Fabrice Thumerel, Libr-critique


Chaque nouveau livre de Sandra Moussempès nous plonge dans un univers onirique délicieusement transgressif et inquiétant. Avec Fréquence Mulholland la poétesse poursuit son expérimentation d’une réécriture de l’image et d’une « écriture-fantôme », (pour reprendre l’expression d’Anne Malaprade), faisant du poème le laboratoire de nouvelles expériences de poésie ectoplasmique. (…) La poétique résolument figurative et assertive de Sandra Moussempès (ses poèmes se composent le plus souvent d’énoncés qui sont autant d’assertions — une esthétique qui n’est pas sans rappeler, par certains aspects, les travaux d’Édouard Levé) confère au livre un statut d’installation textuelle, comme si le texte-image était la projection d’un poème déroulant sur la page-écran. L’autrice reconnaît d’ailleurs dans un entretien interroger « la potentialité cinématographique de l’écriture ».
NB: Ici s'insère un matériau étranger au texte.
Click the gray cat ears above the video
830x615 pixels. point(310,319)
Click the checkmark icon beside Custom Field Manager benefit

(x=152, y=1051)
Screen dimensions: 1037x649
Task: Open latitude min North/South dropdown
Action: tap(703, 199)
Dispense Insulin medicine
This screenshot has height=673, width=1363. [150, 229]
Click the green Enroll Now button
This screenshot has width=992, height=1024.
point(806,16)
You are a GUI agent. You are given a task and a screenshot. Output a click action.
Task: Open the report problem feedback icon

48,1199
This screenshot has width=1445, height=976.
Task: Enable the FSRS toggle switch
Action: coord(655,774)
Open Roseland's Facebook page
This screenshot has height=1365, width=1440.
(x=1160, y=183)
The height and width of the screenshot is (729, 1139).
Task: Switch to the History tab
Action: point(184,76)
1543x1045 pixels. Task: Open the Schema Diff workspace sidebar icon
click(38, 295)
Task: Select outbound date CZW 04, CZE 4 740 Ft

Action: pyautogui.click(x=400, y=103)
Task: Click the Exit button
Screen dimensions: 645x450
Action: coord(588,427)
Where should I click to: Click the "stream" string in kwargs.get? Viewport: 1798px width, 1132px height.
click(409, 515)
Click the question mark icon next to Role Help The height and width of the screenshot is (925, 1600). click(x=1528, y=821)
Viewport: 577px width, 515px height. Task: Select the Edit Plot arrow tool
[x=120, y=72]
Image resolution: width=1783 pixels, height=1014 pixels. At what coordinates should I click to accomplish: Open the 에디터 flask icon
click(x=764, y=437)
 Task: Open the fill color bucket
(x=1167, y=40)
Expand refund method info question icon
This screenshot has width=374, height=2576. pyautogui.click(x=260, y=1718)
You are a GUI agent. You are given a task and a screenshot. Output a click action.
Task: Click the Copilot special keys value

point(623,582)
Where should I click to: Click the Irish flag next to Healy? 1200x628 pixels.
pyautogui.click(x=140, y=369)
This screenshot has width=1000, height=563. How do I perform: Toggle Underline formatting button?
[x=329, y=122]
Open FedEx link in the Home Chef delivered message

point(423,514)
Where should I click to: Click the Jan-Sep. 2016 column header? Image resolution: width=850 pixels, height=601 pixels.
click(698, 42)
Guillaume Richez, Les imposteurs


Eric Pessan

Lire Sandra c’est accepter de lâcher prise, d’être percuté par les images, de ne plus s’étonner des coïncidences, de renoncer à comprendre pour mieux comprendre. L’énigme est magnétique, peu importe sa résolution. L’écriture de Sandra Moussempès – fantomatique, télépathique, chamanique ? – est profondément imagée. Adossés au film de David Lynch, les poèmes ici évoquent cinéma, femmes fatales, désirs, traumas souterrains… L’autrice tresse très serrée ses textes entre autobiographie, références cinématographiques ou littéraires, et pratique médiumnique, rien n’est jamais clairement dit mais tout se comprend. C’est l’immense force et singularité de son écriture : elle agit par infusion, elle court-circuite l’intelligence pour convoquer le sensible. Et à peine le livre fini, j’ai envie de le reprendre (j’ajoute une mention pour l’éditeur qui a su donner une forme particulière à l’ouvrage, avec sa très élégante couverture en imitation moleskine qui transforme le livre en carnet).